Again, they may be viewed according to the intellectual and
juridical relation, as born of a common political mother, the
republic, so that they constitute, as it were, a public family or
nation (gens, natio) whose members are all related to each other as
citizens of the state. As members of a state, they do not mix with
those who live beside them in the state of nature, considering such to
be ignoble. Yet these savages, on account of the lawless freedom
they have chosen, regard themselves as superior to civilized
peoples; and they constitute tribes and even races, but not states.
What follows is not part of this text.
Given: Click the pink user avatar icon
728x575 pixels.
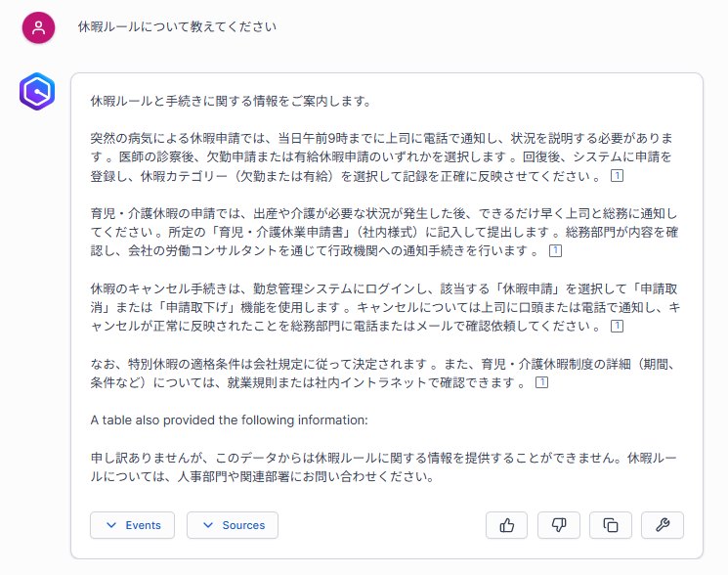Looking at the screenshot, I should pos(38,27).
The public right of states (jus publicum civitatum), in their
relations to one another, is what we have to consider under the
designation of the "right of nations." Wherever a state, viewed as a
moral person, acts in relation to another existing in the condition of
natural freedom, and consequently in a state of continual war, such
right takes it rise.
The right of nations in relation to the state of war may be
divided into: 1. the right of going to war; 2. right during war; and
3. right after war, the object of which is to constrain the nations
mutually to pass from this state of war and to found a common
constitution establishing perpetual peace. The difference between
the right of individual men or families as related to each other in
the state of nature, and the right of the nations among themselves,
consists in this, that in the right of nations we have to consider not
merely a relation of one state to another as a whole, but also the
relation of the individual persons in one state to the individuals
of another state, as well as to that state as a whole.